Sunday, February 13, 2005

Liquidity feedback

Economist: "It is not just America that feels the effect of low American interest rates. America has flooded the whole world with liquidity. Its loose monetary policy has been exported to other central banks through the fall in the dollar. For example, to offset the impact of a stronger euro on growth, the European Central Bank has been forced to hold the euro area's real interest rates negative for longer than might otherwise have been prudent. Mortgage lending in the single-currency zone is rising at an annual rate of 10%. In many countries, notably France and Spain, house prices are booming.

America's easy money has also spilled beyond its borders in a second way. When central banks buy American Treasury bonds, adding to their foreign-exchange reserves, to try to hold down their currencies against the dollar, they print local money. This amplifies the Fed's lax stance. Last year, the global supply of dollars (the sum of America's monetary base plus global foreign-exchange reserves) rose by a whopping 25%. After adjusting for inflation, this is close to the fastest pace in the past three decades.

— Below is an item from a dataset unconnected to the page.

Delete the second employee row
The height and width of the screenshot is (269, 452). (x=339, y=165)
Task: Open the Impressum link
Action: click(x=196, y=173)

Worse still, the effects of greater global liquidity then flow back into America's economy. By buying huge amounts of American securities to prevent their currencies rising, Asian central banks depress American bond yields, lowering borrowing costs for home buyers and companies. By some estimates, Asian purchases of American bonds have reduced yields by between half and one percentage-point."



Are foreign central banks essentially printing money to buy Treasuries? (That would indeed be inflationary.) Or, are they issuing local-currency denominated bonds to raise money with which they buy US bonds ("sterilizing")? In the latter case there is no inflationary effect but there is an FX mismatch between assets and liabilities of the central bank that will hurt them if the dollar falls in value.